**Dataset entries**
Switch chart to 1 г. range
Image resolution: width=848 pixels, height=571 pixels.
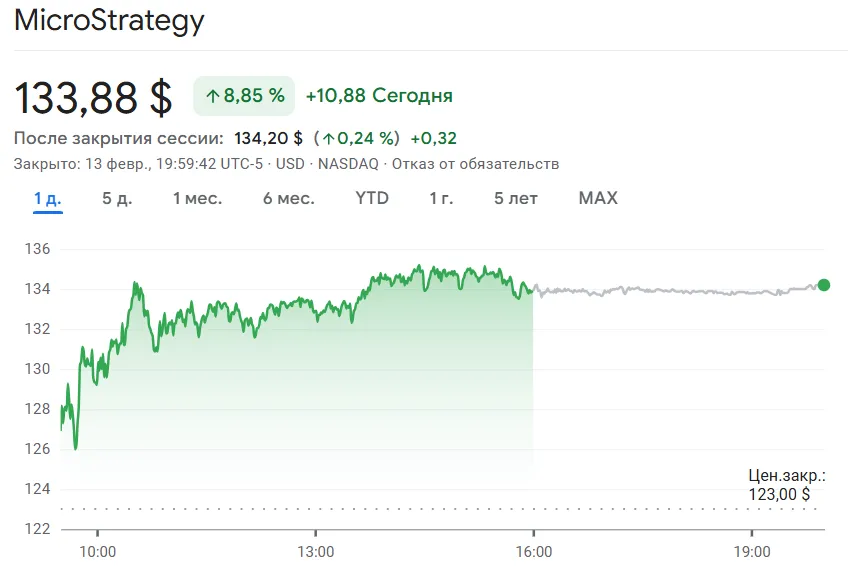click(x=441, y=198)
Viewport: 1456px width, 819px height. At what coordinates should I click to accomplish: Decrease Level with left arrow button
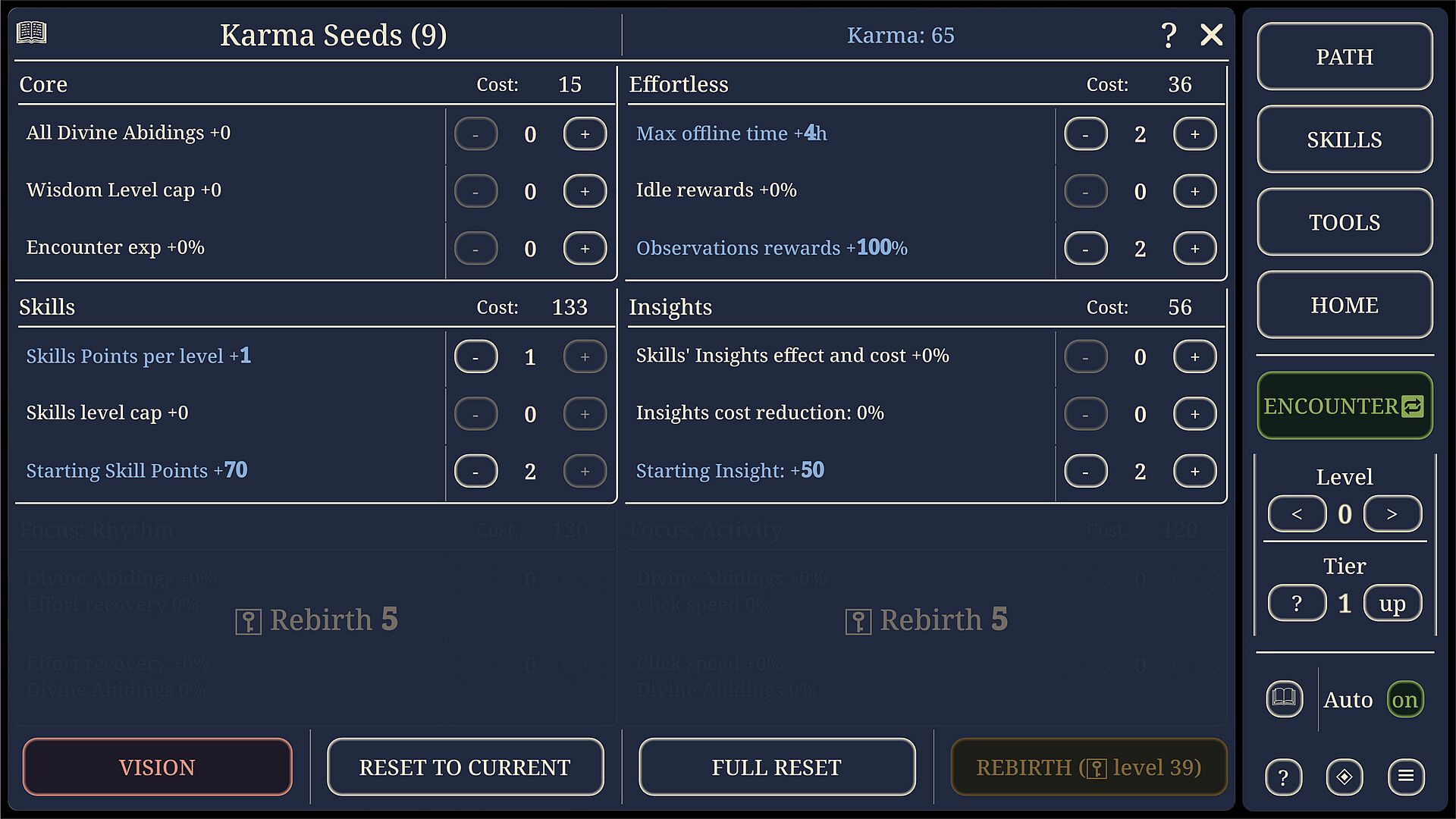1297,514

**Directions**
Excluding all pictures, output exactly the lines from the line containing "Image resolution: width=848" through the last line of the entries above.

**Your solution**
Image resolution: width=848 pixels, height=571 pixels.
click(x=441, y=198)
Viewport: 1456px width, 819px height. At what coordinates should I click to accomplish: Decrease Level with left arrow button
1297,514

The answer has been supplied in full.